One of the reasons forex markets
remain as lightly regulated as they are is that no developed nation wants to
impose restrictions on the flow of global capital. International capital is the
lifeblood of the developed economies and the principal factor behind the rapid
rise of developing economies like China, Brazil, Russia, and India. The forex
market is central to the smooth functioning of international debt and equity
markets, allowing investors to easily obtain the currency of the nation they
want to invest in.
Financial investors are the other
main group of nonspeculative players in the forex market. As far as the forex
market is concerned, financial investors are mostly just passing through on
their way to another investment. More often than not, financial investors look
at currencies as an afterthought, because they’re more focused on the ultimate
investment target, be it Japanese equities, German government bonds, or French
real estate.
Crossing borders with mergers and acquisitions
Mergers and acquisitions
(M&A) activity is becoming increasingly international and shows no sign of
abating.
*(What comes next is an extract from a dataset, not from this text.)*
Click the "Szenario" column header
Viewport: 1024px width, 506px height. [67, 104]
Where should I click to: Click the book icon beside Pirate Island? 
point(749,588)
International firms are now involved in a global race to gain and
expand market share, and cross-border acquisitions are frequently the easiest
and fastest way to do that.
When a company seeks to buy a foreign
business, there can be a substantial foreign exchange implication from the
trade. When large M&A deals are announced, note the answers to the
following two questions:
- Which countries and which currencies are involved? if a French electrical utility buys an Austrian power company, there are no currency implications because both countries use the euro (EUR). But if a Swiss pharmaceutical company announces a takeover of a Dutch chemical firm, the Swiss company may need to buy EUR and sell Swiss francs (CHF) to pay for the deal.
- How much of the transaction will be in cash? Again, if it's an all stock deal, then there are no forex market implications. But if the cash portion is large, forex markets will take note and begin to speculate on the currency pair involved.